The most meteroric rise that Mohammed has seen is Farhad Moshiri.

“I remember seeing one of his first shows in Dubai. It was a friend of mine, Maliha al Tabari, who runs a gallery called Art Space, one of the first galleries in Dubai, and she had a show of oil on canvas with antiquity-looking pots. I remember, they were like $1,500, the maximum some of them sold for were a couple a hundred thousand. Now, they still sell regularly over $100,000. That’s an enormous price increase, from 2004 – 2008.”

Then you had more established stallwarts like Shirin Neshat, who was already toast of the arts community in New York, represented by dealer Barbara Gladstone.

“Her works went up. I would say she probably has more non-Middle Eastern collectors than Middle Eastern collectors. Her work is appreciated everywhere. She’s honoured by having retrospectives all over the world, but the one that I thought, wow, was the Hirshhorn Museum [and Sculpture Garden, in Washington DC in 2015], the whole museum for her and all the great and the good came to honour her.”

Is Neshat a sign of Middle Eastern art’s expanding collector base?

“Middle Eastern art is majority consumed by Middle Eastern collectors, but I think the big change in the last ten years has been that it has started to find its way into very recgonisable collections. I think that trend will only continue,” Mohammed asserts.

London has been open to Middle Eastern art, with dealers such as Sophia Contemporary open up in recent years. Mohammed has found London “more progressive” than the US.

“I found Europe was quicker to adopt [than the US]. In London, Sotheby’s and Bonhams have Middle Eastern dedicated sales, you don’t see that in the States. The community is more here,” says Mohammed.

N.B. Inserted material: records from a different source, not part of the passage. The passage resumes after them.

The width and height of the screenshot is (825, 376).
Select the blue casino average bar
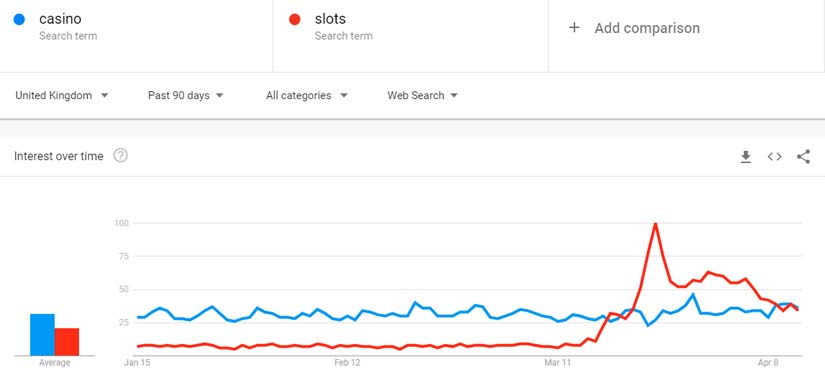tap(42, 334)
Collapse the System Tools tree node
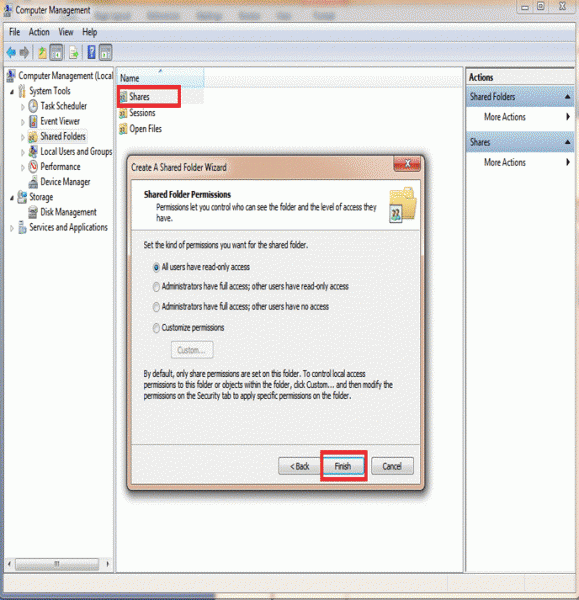 pos(12,92)
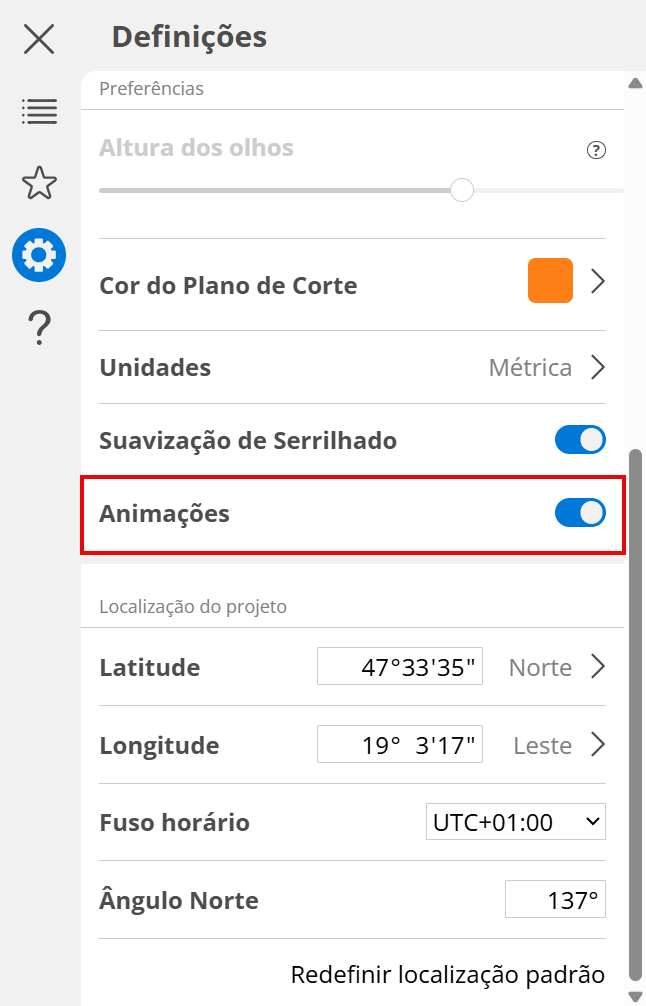Expand the Latitude Norte direction chevron

coord(598,666)
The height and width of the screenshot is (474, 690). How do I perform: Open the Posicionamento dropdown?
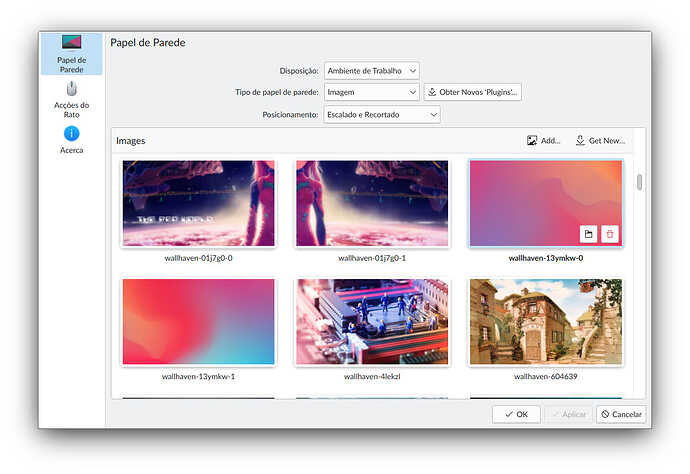[x=381, y=115]
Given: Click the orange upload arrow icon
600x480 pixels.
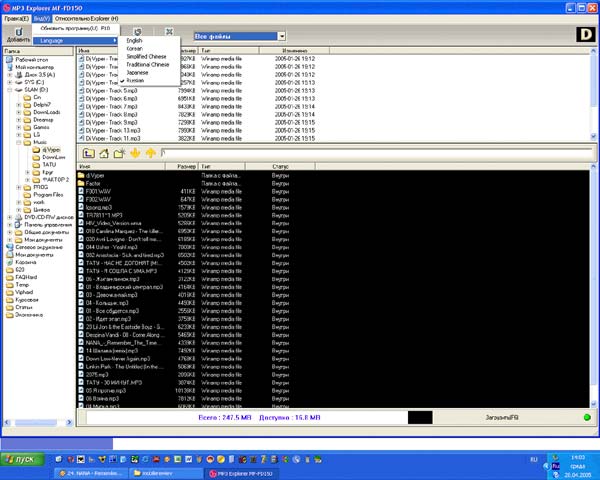Looking at the screenshot, I should click(x=151, y=153).
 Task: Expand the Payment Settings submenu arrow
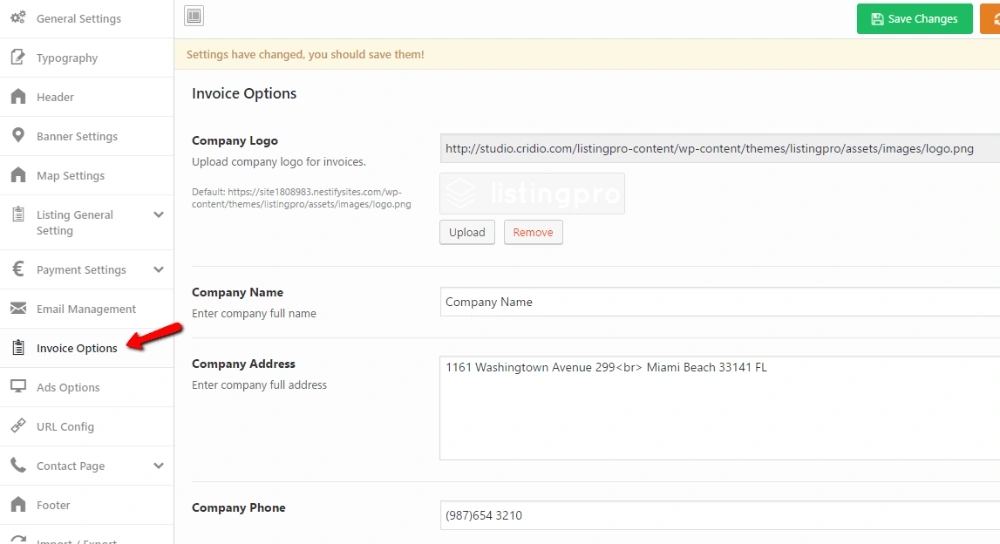(158, 270)
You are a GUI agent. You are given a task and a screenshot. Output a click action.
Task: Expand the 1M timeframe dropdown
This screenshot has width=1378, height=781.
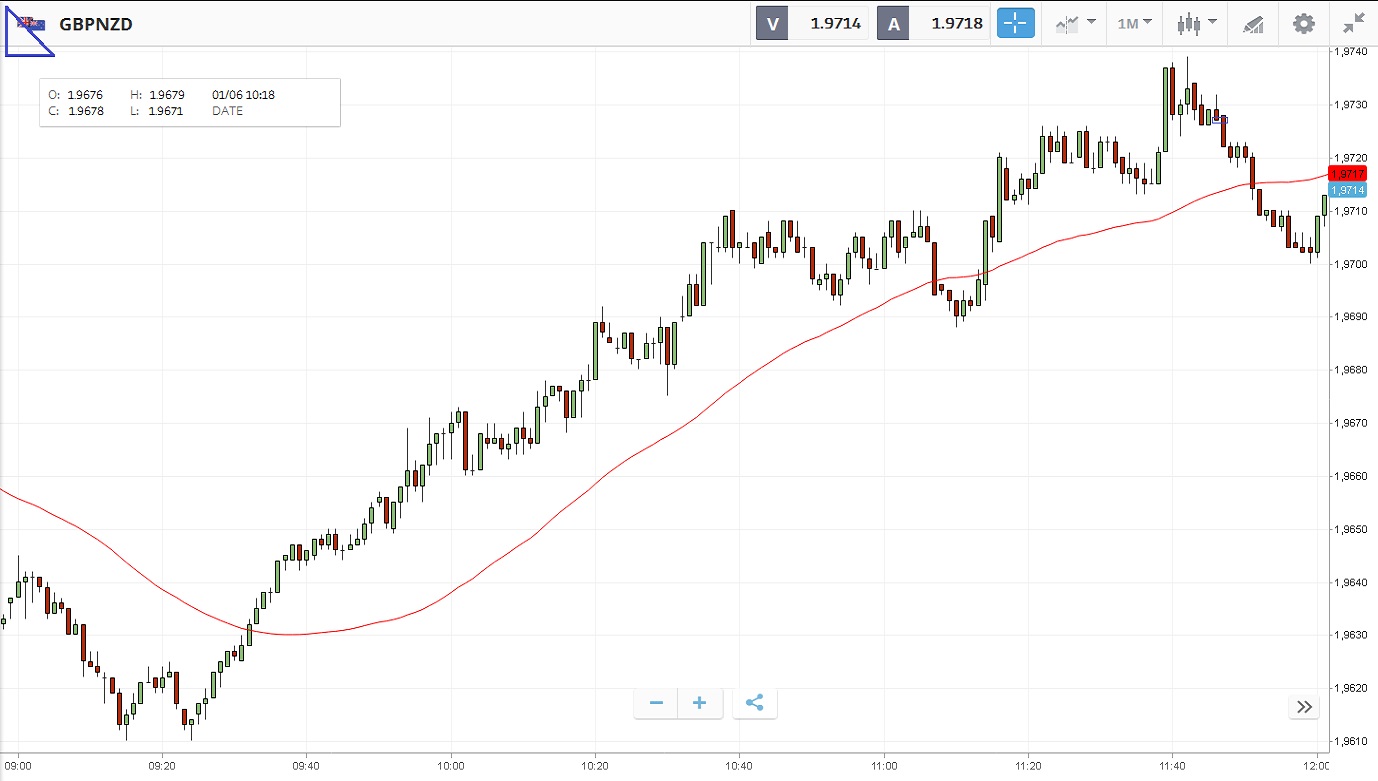tap(1134, 23)
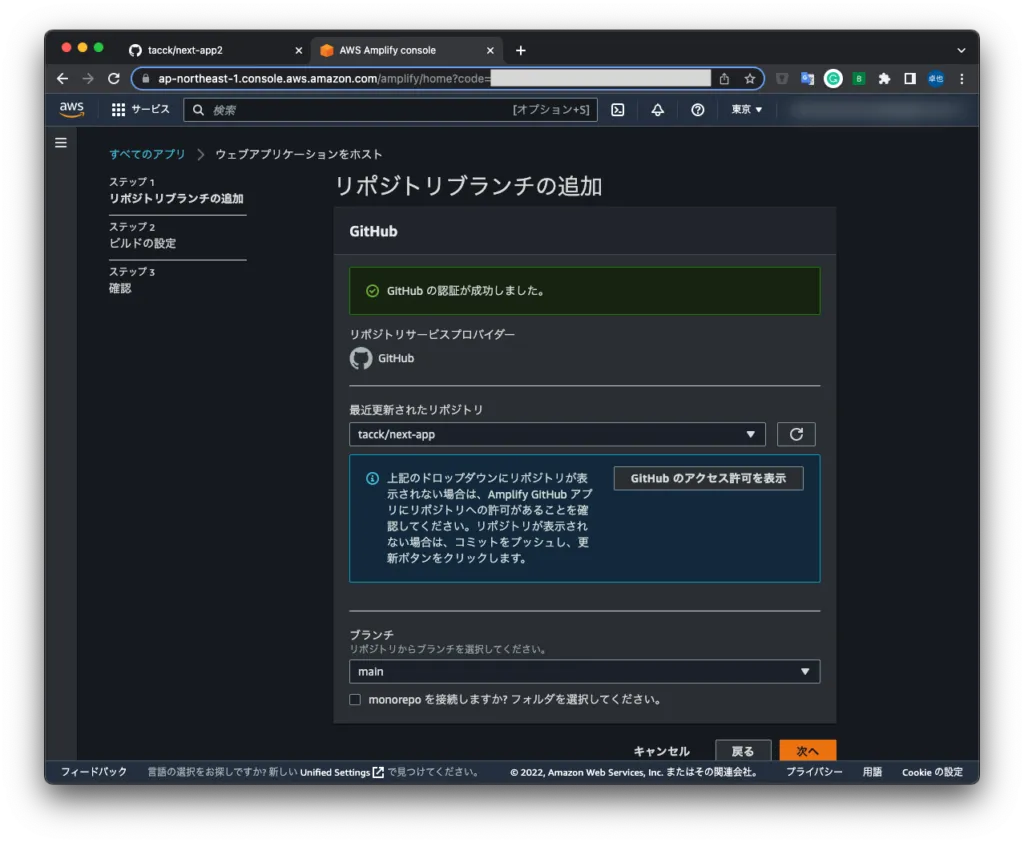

Rev. Paul-Gordon Chandler, Founding President of CARAVAN Arts, is launching I AM, an exhibition featuring 31 acclaimed Middle Eastern women contemporary artists from 12 countries, in Trafalgar Square this month.

The show opened its global tour on May 3 in Amman, Jordan under the patronage of Her Majesty Queen Rania Al Abdullah at the National Gallery of Fine Arts. Designed to address stereotypes and change misconceptions of the “other,” the I AM exhibition visually celebrates the rich, diverse and crucial contributions that Middle Eastern women make to the enduring global quest for harmony and peace; highlighting the unique role that Middle Eastern women play as guardians of peace, celebrating their strengths and contributions in this area.

Chandler says: “Art generally in the Middle East has changed most noticeably over the last 15 years – the way it is perceived, produced, sold and collected. There are now ever-increasing numbers of accomplished emerging contemporary artists coming to the notice of the local and global markets and a fair percentage are women. Being an artist wasn’t really thought of as a serious profession previously but now that is changing and there is a growing appreciation for the expressive aspect of art; as a reflection of today’s society and as a force for change. The Middle East is also increasingly becoming a very important hub for large auction art houses, collectors and art institutions – it is a vibrant environment offering a different edge and the opportunity for dialogue and new friendships.”

I AM is at St Martin-in-the-Fields, Trafalgar Square, until August 20, before touring through the US.